Save Compare Two Sequences results -- You can now save the results of a Compare Two Sequences alignment operation and later re-open this results file and continue to review the data. All alignment results data can now be saved to disk files and special extensions are used to identify these files. (Added with incremental update 9.02).
New Gateway Cloning Wizard -- Use the new Gateway Cloning Wizard to simulate cloning using Gatewayâ Recombination Cloning techniques (Invitrogen Corp). It will help you select the appropriate components, show you the proposed result, and create the resulting recombinant molecule. If you are using a Multisite Pro kit, the wizard will walk you through constructing multiple fragments with the right attB sites and donor vectors. (Added with incremental update 9.10).
Print list of cut results -- You can now print the list of cut results from the Clone | Cut dialog box. This new capability is in addition to the standard operations of selecting a cut fragment for use now or creating a fragment for later use.
New Go To toolbar button in Restriction Map display -- You can use this new toolbar button in the Restriction Map page in the molecule viewer window to quickly go to a specific enzyme name in the results display.
Update to Get Molecule (from Entrez) function -- You can now get a copy of the complete GenBank file at the same time that you grab molecule data for immediate use from Entrez using the Get Molecule operation.
Support for ClearType -- Clone Manager has modified text and map drawing routines to improve text appearance when used with ClearType technology (used by Microsoft to display computer fonts so that they appear clear and smooth, making on-screen text easier to read).
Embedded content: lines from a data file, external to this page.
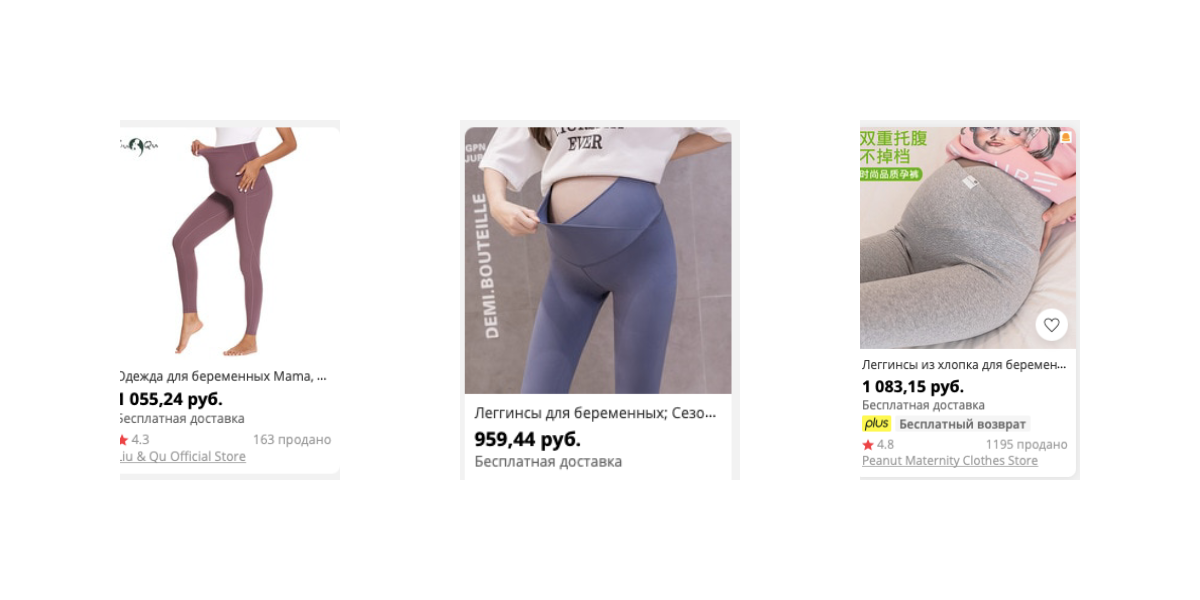
Task: Add gray cotton leggings to wishlist via heart
Action: coord(1051,325)
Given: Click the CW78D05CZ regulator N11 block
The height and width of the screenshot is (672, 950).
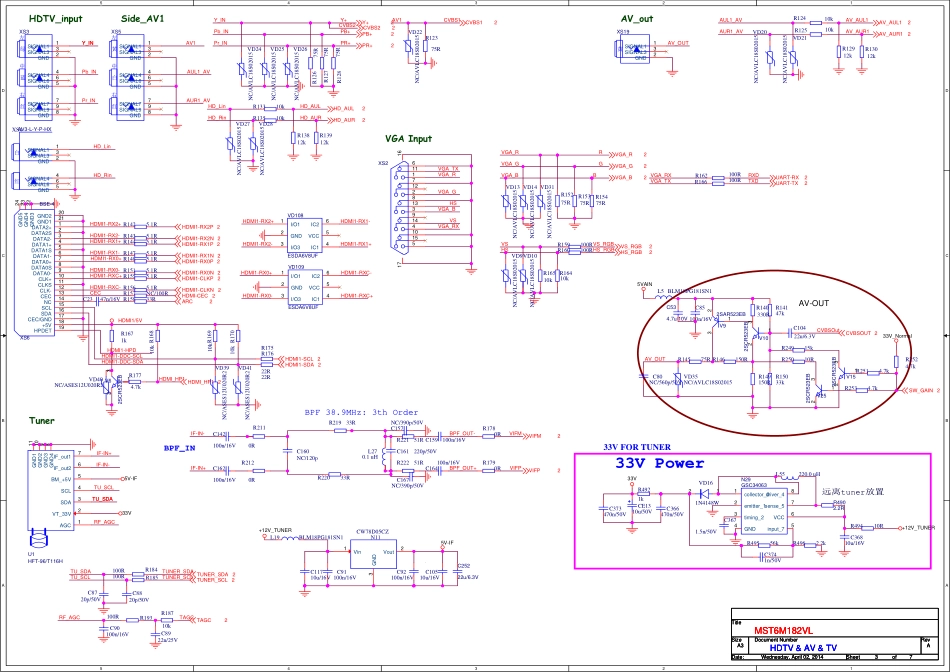Looking at the screenshot, I should click(x=374, y=556).
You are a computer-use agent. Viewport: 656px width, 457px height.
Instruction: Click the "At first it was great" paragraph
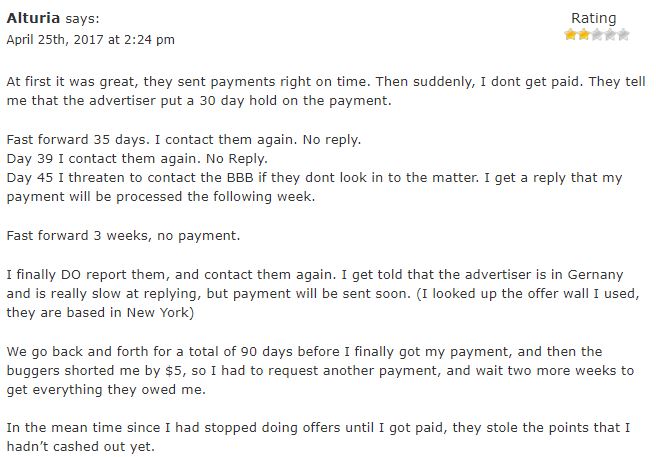coord(326,91)
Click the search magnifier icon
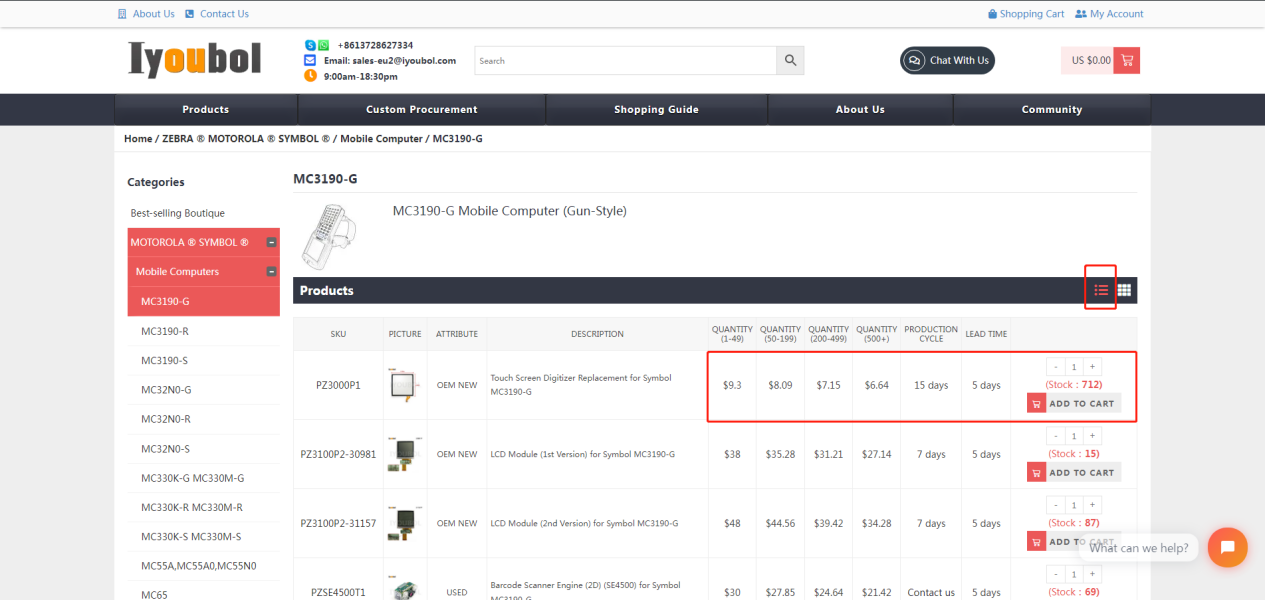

New Import Primer Collection feature -- You can use a new Import option to read in primer data contained in a tab-delimited file prepared in another application in order to create a new primer collection. If your primer data is in an Excel worksheet, for example, you can open the worksheet in Excel and use Save As... to save your file in Text (tab delimited) format to prepare for import into Clone Manager.
View multiple traces in sequence assembly module -- You can now view aligned sequences with multiple trace chromatograms shown below the sequences in a split pane in a new page of the sequence assembly results window. Traces can be viewed if the assembly was performed using sequence files from automated sequencing machines and these files contain trace data (ABI or SCF format files).
Edit consensus sequence -- In the sequence assembly module, you can now edit the consensus sequence if you believe there is an error in a base shown. You can replace one base with another or remove a base from the consensus sequence, if required. You can edit the consensus sequence from any display screen in the sequence assembly module that shows sequence data.
New Go To Ambiguous base toolbar button -- When viewing sequence assembly results, you can use a new toolbar button to move to the next position in the consensus sequence that has an ambiguous base.